Hasil pemeriksaan keuangan atas LK BUMN disajikan dalam tiga kategori, yaitu opini, sistem pengendalian intern (SPI), dan kepatuhan terhadap ketentuan perundang-undangan.kalau akhirnya dalam tiga kategori tersebut ditemukan suatu hasil penyimpangan maka BPK meminta pertangung jawaban direksi BUMN
Untuk mencapai pengelolaan keuangan negara dengan prinsip prinsip Good Clean Government yang efektif, efisien, transparan, dan akuntabel, pemerintah wajib melakukan pengendalian intern atas penyelenggaraan kegiatannya. Standar Pemeriksaan Keuangan Negara mengharuskan pemeriksa untuk mengungkapkan kelemahan atas pengendalian intern entitas.
Ini berarti BPK dalam melakukan audit laporan keuangan BUMN sudah seuai dengan Undang yang berlaku serta sudah menerapkan prinsip prinsip Good Governance dalam menciptkan tranfaransi mengenai laporan keuangan BUMN ,sehingga sangat jelas bahwa Indonesia Audit t watch kurang mengerti alur kerja serta tata cara pemeriksaaan keuangan oleh BPK terhadap BUMN .
Maka tak jarang hasil temuan temuan laporan keuangan di BUMN banyak terjadi penyimpangan atau pengunaan modal BUMN tidak digunakan sesuai dengan peraturan dan perundang undangan atau terjadi pengelapan dan korupsi , yang akhirnya oleh BPK diserahkan ke pihak penegak hukum dalam hal KPK , Kejaksaan dan kepolisian untuk ditindak secara hukum .
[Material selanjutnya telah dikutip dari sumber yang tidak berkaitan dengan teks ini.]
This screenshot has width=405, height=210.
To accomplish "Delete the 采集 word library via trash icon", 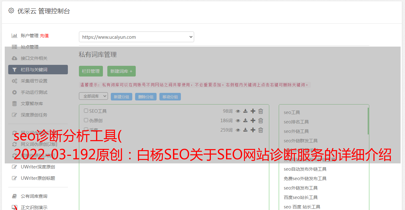I will click(261, 130).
Dari hasil temuan penyimpangan keuangan yang terjadi BUMN oleh BPK sudah banyak BUMN yang diperiksa oleh Kejaksaan Agung seperti pada kasus mark up pembelian floating Crane oleh PT Bukit Asam yang terindikasi merugikan negara hampir 362 milyar , Peyimpangan pada PT Pos Indonesia yang saat ini sedang ditangani oleh KPK .
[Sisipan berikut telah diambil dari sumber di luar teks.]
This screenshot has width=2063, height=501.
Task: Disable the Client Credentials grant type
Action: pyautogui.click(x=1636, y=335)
Sehingga sangat jelas bahwa Indonesia Audit Watch yang meyatakan bahwa BPK tidak mengaudit 141 BUMN secara professional adalah tidak benar serta menunjukan bahwa IAW tidak sangat tidak menguasai tata cara pemeriksaan keuangan yang dilakukan oleh BPK
Apalagi tuduhan IAW terhadap oknum pejabat BPK yang mengambil keuntungan dari audit terhadap BUMN dengan mengunakan KAP ( Kantor akutan Publik ) yang ada hubungan dengan pejabat karir BPK juga tuduhan yang tidak mendasar sebab kedudukan seorang Auditor adalah merupakan profesi profesional aatu individual , apalagi kalau pejabat BPK yang dituduh oleh Indonesia Audit Watch sudah tidak berpraktek pada KAP yang mengaudit BUMN tertentu . Sebab jika dalam melakukan auditing seoarang auditor melakukan penyimpangan atau Malpraktek maka auditor tersebut dapat dicabut ijinnya serta bisa dianggap telah melakukan penipuan .
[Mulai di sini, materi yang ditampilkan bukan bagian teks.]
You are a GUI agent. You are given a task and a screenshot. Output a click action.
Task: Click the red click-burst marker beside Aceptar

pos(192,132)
Ada dugaan kuat bahwa bisa saja tuduhan Indonesia Audit Watch terhadap pejabat BPK itu dilakukan atas pesanan direksi BUMN yang tidak suka atas hasil pemeriksaan pejabat karir BPK yang menemukan adanya penyimpangan peyimpangan keuangan di BUMN yang terindikasi korupsi , hal ini dilakukan oleh Indonesia Audit Wacth untuk mengaburkan persolan tersebut dan mendelegitimasi hasil audit BPK terhdap BUMN yang terindikasi korupsi .
Sehingga kami sebagai Serikat Pekerja BUMN yang terlibat langsung dalam pengelolaan BUMN meyayangkan pernyataan IAW yang tidak didukung dengan data yang akurat alias asal bunyi saja , sebab selama ini Serikat pekerja BUMN yang selalu meyuarakan adanya pemyimpangan penyimpangan yang terjadi di BUMN . dan kami sangat mempercayai hasil audit BPK terhadap BUMN sudah dilakukan dengan professional dan sesuai prinsip prisip akutansi yang seauai undang undang .
Kami juga menghimbau kepada BPK untuk tidak terpengaruh dengan pernyataan IAW yang asal bunyi yang hanya untuk mencari keuntungan dari BUMN ataupun BPK .sebab banyak LSM LSM yang tidak jelas bersuara lantang terhadap BPK dan BUMN yang pada akhirnya hanya untuk meminta proyek di BPK atau di BUMN.